See below a few questions and answers in advance of the workshop, hopefully these will increase your curiosity towards Neo4j.

Valentina Crisan – bigdata.ro

Calin Constantinov – trainer “Intro to Neo4j” workshop, March 16th

—————————————————————————————————————————————

What is a graph database and which are the possible use cases that favour such a database?

Calin: They say “everything is a graph”. Indeed, even the good old entity-relationship diagram is no exception to this rule. And graphs come with a great “feature” which us humans tend to value very much: they are visual! Graphs can easily be represented on a whiteboard and immediately understood by a wide audience.

Moreover, in a traditional database, explicit relationships are destroyed the very moment we store data and need to be recreated on-demand using JOIN operations. A native graph database has preferential treatment for relationships meaning that there are actual pointers linking an entity to all its neighbors.

I remember the first time I needed to implement a rather simple Access Control List solution that needed to support various inheritable groups, permissions and exceptions.
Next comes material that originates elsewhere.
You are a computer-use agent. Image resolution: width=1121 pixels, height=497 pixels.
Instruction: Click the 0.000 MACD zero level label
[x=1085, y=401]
Writing this in SQL can quickly become a nightmare.

But of course, the most popular example is social data similar to what Facebook generates. For some wild reason, imagine you need to figure out the year with the most events attended by at least 5 of your 2rd degree connections (friends-of-friends), with an additional restriction that none of these 5 are friends between them. I wouldn’t really enjoy implementing that with anything other than Neo4j!

However, not all graphs are meant to be stored in a graph database. For instance, while a set of unrelated documents can be represented as a graph with no edges, please don’t rush to using Neo4j for this use-case. I think a Document store is a better persistence choice.

In terms of adoption, 75% of the Fortune 100 companies are already using Neo4j. As for concrete use-case examples, Neo4j is behind eBay’s ShopBot for Graph-Powered Conversational Commerce while NBC News used it for uncovering 200K tweets tied to Russian trolls. My personal favourite is the “Panama Papers” where 2.6TB of spaghetti data, made up of 11.5M heterogeneous documents, was fed to Neo4j. And I think we all know the story that led the investigative team to win the Pulitzer Prize.

What graph databases exist out there and how is Neo4j different from those?

Calin: Full disclosure, given the wonderful community around it (and partially because it happened to be the top result of my Google search), it was love at first sight with me and Neo4j. So, while I’m only using Neo4j in my work, I do closely follow what’s happening in the graph world.

JanusGraph, “a graph database that carries forward the legacy of TitanDB” is one of the most well-known alternatives. A major difference is that JanusGraph is more of a “graph abstraction layer” meaning that it requires a storage backend instead of it being a native graph.

OrientDB is also popular do its Multi-Model, Polyglot Persistence implementation. This means that it’s capable of storing graph, document and key/value data, while maintaining direct connections between records. The only drawback is that it might have not yet reached the maturity and stability required by the most data-intensive tasks out there.

More recently, TigerGraph showed impressive preliminary results, so I might need to check that out soon.

Is the Neo4j architecture a distributed one? Does it scale horizontally like other noSQL databases?

Calin: The short answer is that Neo4j can store graphs of any sizes in an ACID-compliant, distributed, Highly-Available, Causal Clustering architecture, where data replication is based on the state-of-the-art Raft protocol.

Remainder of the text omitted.